BEGIN

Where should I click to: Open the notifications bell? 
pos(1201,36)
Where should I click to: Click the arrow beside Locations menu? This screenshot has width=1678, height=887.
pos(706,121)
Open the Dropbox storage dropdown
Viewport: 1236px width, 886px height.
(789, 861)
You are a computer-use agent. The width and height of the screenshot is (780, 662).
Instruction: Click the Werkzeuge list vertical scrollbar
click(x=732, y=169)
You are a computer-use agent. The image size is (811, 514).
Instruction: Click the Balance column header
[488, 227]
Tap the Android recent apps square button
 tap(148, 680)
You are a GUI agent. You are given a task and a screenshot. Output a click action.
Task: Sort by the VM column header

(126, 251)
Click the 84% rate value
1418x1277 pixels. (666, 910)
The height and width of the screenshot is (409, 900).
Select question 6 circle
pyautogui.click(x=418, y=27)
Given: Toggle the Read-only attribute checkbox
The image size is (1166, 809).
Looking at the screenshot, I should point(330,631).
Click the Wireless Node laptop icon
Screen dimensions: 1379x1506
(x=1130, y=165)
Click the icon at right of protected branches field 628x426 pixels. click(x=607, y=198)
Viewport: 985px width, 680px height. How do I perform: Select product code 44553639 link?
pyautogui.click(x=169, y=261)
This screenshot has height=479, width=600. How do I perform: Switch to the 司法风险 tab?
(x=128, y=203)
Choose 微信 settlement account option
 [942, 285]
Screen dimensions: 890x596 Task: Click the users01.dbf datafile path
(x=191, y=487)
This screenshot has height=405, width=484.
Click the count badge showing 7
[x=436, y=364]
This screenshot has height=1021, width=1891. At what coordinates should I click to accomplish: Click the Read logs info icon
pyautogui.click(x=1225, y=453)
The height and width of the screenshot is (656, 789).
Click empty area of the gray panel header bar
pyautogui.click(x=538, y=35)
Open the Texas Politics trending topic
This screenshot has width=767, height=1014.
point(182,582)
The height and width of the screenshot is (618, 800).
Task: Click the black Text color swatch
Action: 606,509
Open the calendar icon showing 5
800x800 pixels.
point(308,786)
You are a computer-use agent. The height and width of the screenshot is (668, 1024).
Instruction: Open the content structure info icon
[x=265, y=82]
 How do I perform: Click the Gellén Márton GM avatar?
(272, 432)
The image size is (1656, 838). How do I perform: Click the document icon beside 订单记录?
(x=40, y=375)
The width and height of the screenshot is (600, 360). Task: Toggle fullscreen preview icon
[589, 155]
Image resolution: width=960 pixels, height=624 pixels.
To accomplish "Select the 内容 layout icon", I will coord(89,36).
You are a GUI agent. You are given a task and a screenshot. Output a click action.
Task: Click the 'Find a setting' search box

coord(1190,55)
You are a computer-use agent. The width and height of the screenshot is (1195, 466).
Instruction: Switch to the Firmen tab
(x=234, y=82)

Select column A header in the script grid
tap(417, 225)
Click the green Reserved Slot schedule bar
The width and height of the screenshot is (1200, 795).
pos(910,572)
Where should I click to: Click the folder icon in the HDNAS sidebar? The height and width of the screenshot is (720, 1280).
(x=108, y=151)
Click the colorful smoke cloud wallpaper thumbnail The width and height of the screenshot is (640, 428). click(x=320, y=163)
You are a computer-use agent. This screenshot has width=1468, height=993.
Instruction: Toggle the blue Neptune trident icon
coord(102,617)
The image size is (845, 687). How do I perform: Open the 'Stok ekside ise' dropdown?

END

*Exercise:* Bring together each line above where the string "computer" turns up.

*Output of the task:*
You are a computer-use agent. The width and height of the screenshot is (780, 662).
You are a computer-use agent. The image size is (811, 514).
You are a computer-use agent. The height and width of the screenshot is (668, 1024).
You are a computer-use agent. The width and height of the screenshot is (1195, 466).
You are a computer-use agent. This screenshot has width=1468, height=993.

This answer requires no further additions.